## PAGE EXCERPT
City Walk – Jama Masjid Road, Old Delhi
A way of mixed feelings.
[Text and photo by Mayank Austen Soofi]
The setting sun has made the sky incarnadine. Or, is the sandstone minar turning the sky red?
Tall and utterly alone, suspended in the thin air, this lean tower is the only fragment of Jama Masjid clearly visible from Jama Masjid Road. Looking so surreal, its tip thurst against the twilight, the crows wheeling around it in slow motion. At the close of the day, while the road fills up with the rush hour racket, the minar stays aloof, stoic, sphinx-like, bathed in a quality beyond the power of words.
The road itself is so grounded to the hard gritty life that it feels light years away from the dreamy minar. It is home to many homeless. Tiny Aman was delivered into this world some months ago at the Kasturba Hospital, and lives on the pave, just outside this hospital, with mother Manju, a beggar, who keeps him within a pink mosquito net. Street recycler Fajru Rahman, who lives on the road with his elderly mother, often mulls over his acute loneliness—“ I miss a jeevan saathi. But I cannot marry. I have no roof. How can I destroy a woman’s life?”
In peak summer, the road-facing Gate 1 of the Jama Masjid Metro station transforms into a fleeting getaway for these heat-stricken citizens. Gusts of cold air rushes out in quick successions from the air-conditioned platforms.
Among the many characters here is a luscious peepal guarding the mouth of the road. The tree overlooks the Lohe Wala Pul—the iron bridge was dismantled years ago but continues to lend its name to the area. This evening, the peepal’s ample shade is harbouring two street vendors. Sattu Ghol seller Sonu and chhole chawal seller Chandra Pal. Further ahead, towards the direction of the distant minar: shikanji seller Afroz, coconut seller Sanwar, jamun seller Kishore, shoes seller Rahul, refrigerated water seller S. Yadav. The most monumental among these men is mechanic Chand Bhai, who has been manning a rickshaw repair stall for 40 long years. (At least five-six rickshaws are always parked randomly along the road, the tired pullers curled up uncomfortably on the narrow passenger’s seat, their eyes closed, their bare feet hanging out of the rickshaw, stranded in mid-air.)
On nearing the end of the road, the rest of the Jama Masjid shows up. The minar no longer looks detached from the world. Still fantastic, but less enigmatic.

## GIVEN DATA
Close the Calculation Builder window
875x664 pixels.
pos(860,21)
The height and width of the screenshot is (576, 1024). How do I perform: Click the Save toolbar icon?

## TRY IT
Please list every seller named in the Jama Masjid Road walk, along with what each one sells.

## PROBLEM SOLUTION
Sonu: sattu ghol
Chandra Pal: chhole chawal
Afroz: shikanji
Sanwar: coconut
Kishore: jamun
Rahul: shoes
S. Yadav: refrigerated water